Task statement: In the material, from the line containing "What do you see at coordinates (146, 408)" through the end, switch "particular element" to "specific element" and give those lines again with nothing else changed.

Data section:
━━━

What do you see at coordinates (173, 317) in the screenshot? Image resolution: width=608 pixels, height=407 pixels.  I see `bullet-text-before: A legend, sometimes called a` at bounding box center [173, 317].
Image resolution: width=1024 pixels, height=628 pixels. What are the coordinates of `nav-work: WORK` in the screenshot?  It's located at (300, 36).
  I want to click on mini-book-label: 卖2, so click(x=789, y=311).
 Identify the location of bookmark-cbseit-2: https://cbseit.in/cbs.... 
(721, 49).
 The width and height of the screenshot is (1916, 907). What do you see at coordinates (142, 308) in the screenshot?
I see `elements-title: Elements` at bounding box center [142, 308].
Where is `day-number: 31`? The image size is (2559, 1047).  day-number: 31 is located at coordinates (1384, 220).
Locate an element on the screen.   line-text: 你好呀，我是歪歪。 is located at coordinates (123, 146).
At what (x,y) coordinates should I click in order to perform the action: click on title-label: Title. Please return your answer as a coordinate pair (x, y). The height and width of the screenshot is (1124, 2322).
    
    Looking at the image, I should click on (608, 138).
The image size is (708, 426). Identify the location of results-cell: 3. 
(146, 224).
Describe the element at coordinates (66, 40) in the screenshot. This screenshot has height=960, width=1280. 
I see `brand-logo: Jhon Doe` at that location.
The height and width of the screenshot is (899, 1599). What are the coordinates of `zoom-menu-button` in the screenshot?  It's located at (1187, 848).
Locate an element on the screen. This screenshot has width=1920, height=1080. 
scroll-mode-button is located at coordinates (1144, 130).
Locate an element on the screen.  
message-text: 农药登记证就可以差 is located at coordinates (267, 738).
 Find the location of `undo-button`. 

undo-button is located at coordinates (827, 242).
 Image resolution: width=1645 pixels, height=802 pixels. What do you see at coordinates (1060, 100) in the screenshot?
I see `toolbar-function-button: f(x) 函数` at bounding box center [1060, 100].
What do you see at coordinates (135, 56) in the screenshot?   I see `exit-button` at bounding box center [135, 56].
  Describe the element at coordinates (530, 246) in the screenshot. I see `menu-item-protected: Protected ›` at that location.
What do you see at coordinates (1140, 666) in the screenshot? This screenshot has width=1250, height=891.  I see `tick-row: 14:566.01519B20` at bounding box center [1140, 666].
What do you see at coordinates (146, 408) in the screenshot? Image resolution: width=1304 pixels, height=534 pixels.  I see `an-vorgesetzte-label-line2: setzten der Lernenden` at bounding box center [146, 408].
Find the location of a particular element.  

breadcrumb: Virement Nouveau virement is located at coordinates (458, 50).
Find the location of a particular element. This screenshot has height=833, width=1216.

━━━

Output:
What do you see at coordinates (146, 408) in the screenshot? Image resolution: width=1304 pixels, height=534 pixels.  I see `an-vorgesetzte-label-line2: setzten der Lernenden` at bounding box center [146, 408].
Find the location of a specific element.  

breadcrumb: Virement Nouveau virement is located at coordinates (458, 50).
Find the location of a specific element. This screenshot has height=833, width=1216.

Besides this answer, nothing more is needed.